MPAA Backs Anti-Piracy Curriculum For Elementary School Students 250
An anonymous reader writes "A number of groups, including the MPAA, are pushing to educate elementary school kids about the dangers of piracy. From the article: 'A nonprofit group called the Center for Copyright Information, which is supported by the MPAA and other groups, has commissioned a school curriculum to teach elementary-age children about the value of copyrights. The proposed curriculum is still in draft stage, but it's already taking flak. Some critics say the curriculum promotes the biased agenda of Hollywood studios and music labels. Others contend it would use up valuable classroom time when U.S. public schools are already struggling to teach the basics.'"
Great idea (Score:3, Informative)
Great idea... as long as it's objective and based on science.

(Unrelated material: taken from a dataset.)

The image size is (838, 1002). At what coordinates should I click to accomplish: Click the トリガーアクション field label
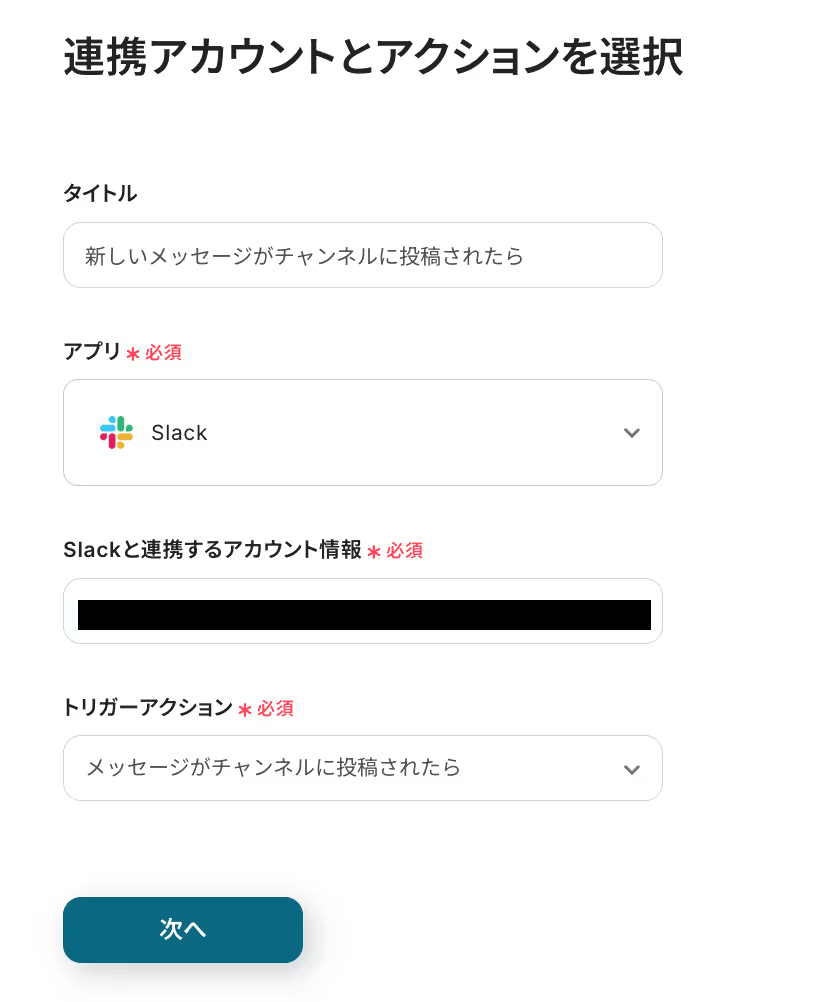pyautogui.click(x=147, y=708)
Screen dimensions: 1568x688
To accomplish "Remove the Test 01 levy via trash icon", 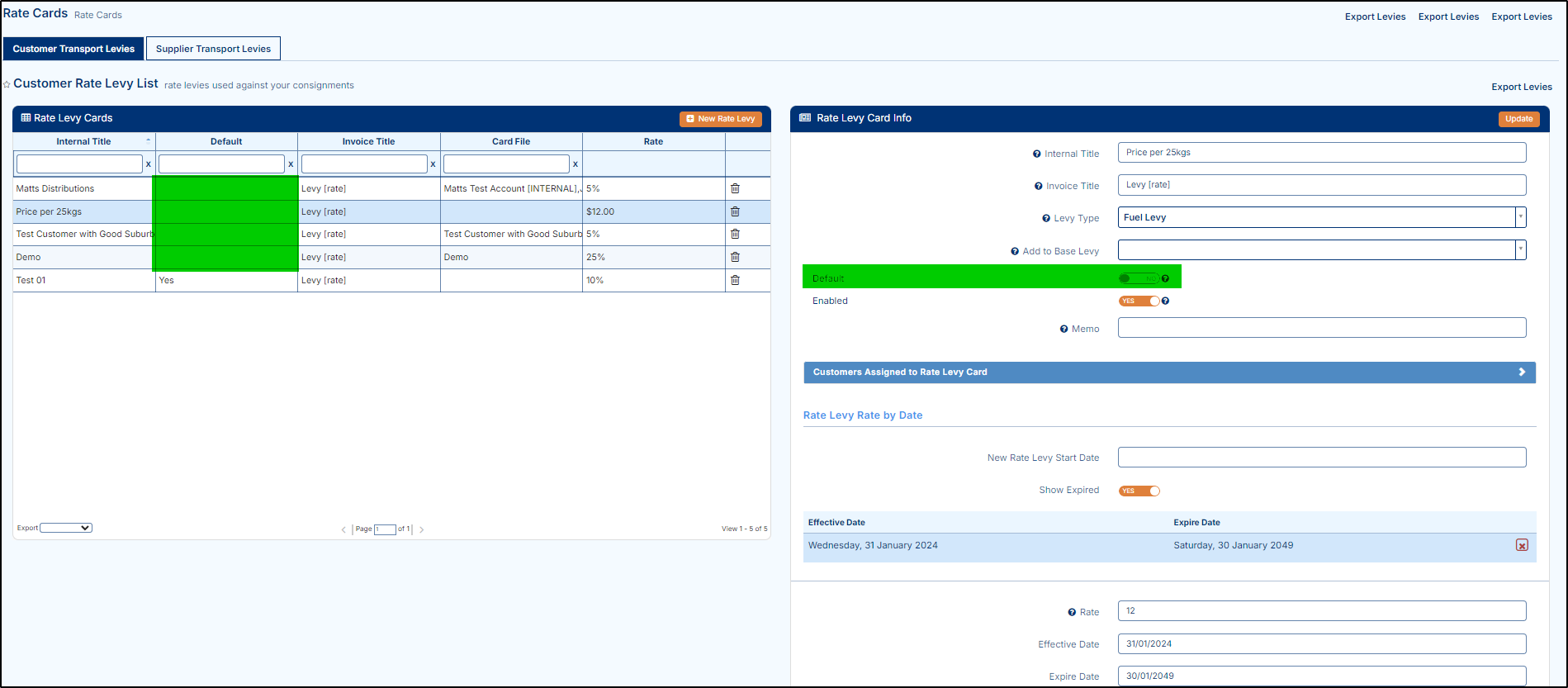I will [x=735, y=280].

You know... explaining how copyright once just lasted only a handfull of years and how downloading movies and music doesn't actually hurt sales.
Perhaps the kids should also be educated in the danger giving up your privacy to phone-home Digital Restriction Management, how companies steal control over your computer just because you want to play a CD and how they no longer actually own the things they buy in a store.
Re:Schools Teaching Morality (Score:5, Informative)
Sex-ed isn't a moral lesson, it's a biology lesson. The people trying to remove it from schools, or make it a "moral" lesson, are generally totally unethical religious crazies who want to deprive kids of accurate info. The same folks want to put their superstitions in science class. We all have an obligation to never let religious extremists limit education. People who can't handle reality should not be passing along their dysfunction to the next generation.
Re:Piracy makes more sense if stuff is worth money (Score:4, Informative)
The problem is that the current system is tilted so heavily in favor of the distributors... The consumers get totally shafted, and often the initial producers do too.